---------- Extracted entries ----------

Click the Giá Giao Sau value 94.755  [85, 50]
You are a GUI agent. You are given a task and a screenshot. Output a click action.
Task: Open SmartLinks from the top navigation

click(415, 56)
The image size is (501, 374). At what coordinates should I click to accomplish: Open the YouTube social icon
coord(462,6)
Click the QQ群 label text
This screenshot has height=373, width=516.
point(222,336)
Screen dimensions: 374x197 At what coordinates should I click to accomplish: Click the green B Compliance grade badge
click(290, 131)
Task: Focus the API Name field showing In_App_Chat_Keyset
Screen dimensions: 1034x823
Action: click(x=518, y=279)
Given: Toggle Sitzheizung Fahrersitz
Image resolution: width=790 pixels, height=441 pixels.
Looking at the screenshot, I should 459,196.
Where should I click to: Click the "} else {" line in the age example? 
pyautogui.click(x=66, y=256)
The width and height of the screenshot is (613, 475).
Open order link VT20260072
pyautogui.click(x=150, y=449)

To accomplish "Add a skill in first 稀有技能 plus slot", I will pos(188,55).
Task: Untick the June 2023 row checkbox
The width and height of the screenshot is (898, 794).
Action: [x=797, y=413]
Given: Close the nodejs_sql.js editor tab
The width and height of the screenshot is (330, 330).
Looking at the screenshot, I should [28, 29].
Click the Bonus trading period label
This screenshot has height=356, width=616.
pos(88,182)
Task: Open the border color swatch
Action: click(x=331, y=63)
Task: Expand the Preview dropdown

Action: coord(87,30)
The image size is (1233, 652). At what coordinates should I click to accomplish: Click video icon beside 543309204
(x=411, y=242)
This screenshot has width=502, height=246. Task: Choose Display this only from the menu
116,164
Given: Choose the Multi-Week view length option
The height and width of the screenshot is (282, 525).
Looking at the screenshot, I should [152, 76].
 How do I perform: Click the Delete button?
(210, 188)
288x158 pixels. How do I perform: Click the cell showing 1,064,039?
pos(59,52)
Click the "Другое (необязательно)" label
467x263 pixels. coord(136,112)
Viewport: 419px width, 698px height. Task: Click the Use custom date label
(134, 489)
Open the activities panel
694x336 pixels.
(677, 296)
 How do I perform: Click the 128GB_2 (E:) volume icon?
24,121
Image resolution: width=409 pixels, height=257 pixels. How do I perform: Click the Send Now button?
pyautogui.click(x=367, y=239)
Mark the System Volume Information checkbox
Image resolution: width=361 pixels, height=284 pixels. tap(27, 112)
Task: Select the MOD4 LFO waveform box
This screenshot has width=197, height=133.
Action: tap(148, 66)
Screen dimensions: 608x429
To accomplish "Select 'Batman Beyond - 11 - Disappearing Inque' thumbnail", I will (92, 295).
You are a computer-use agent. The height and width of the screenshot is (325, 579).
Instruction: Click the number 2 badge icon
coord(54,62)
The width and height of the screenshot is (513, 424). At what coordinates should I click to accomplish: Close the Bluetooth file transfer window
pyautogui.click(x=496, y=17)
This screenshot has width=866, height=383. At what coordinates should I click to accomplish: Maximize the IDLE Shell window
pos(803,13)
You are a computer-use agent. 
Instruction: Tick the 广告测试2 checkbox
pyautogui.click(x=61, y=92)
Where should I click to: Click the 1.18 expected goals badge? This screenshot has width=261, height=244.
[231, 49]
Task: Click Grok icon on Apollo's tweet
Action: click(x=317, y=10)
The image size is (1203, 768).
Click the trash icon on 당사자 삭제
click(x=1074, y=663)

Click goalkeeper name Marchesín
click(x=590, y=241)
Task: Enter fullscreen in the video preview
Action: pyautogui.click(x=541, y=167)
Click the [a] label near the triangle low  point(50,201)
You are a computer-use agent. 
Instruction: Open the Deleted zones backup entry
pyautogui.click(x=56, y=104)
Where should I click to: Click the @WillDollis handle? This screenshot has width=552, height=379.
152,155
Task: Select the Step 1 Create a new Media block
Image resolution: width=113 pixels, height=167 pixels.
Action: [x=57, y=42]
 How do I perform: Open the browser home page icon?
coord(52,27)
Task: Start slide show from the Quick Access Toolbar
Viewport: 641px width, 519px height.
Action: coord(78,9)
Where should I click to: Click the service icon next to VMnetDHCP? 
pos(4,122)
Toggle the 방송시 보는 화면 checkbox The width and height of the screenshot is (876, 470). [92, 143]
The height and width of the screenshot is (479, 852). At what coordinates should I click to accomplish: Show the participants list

----------

Work instruction
If a line above contains the word "Toggle", list it.

Response to this task
Given: Toggle Sitzheizung Fahrersitz
Toggle the 방송시 보는 화면 checkbox The width and height of the screenshot is (876, 470). [92, 143]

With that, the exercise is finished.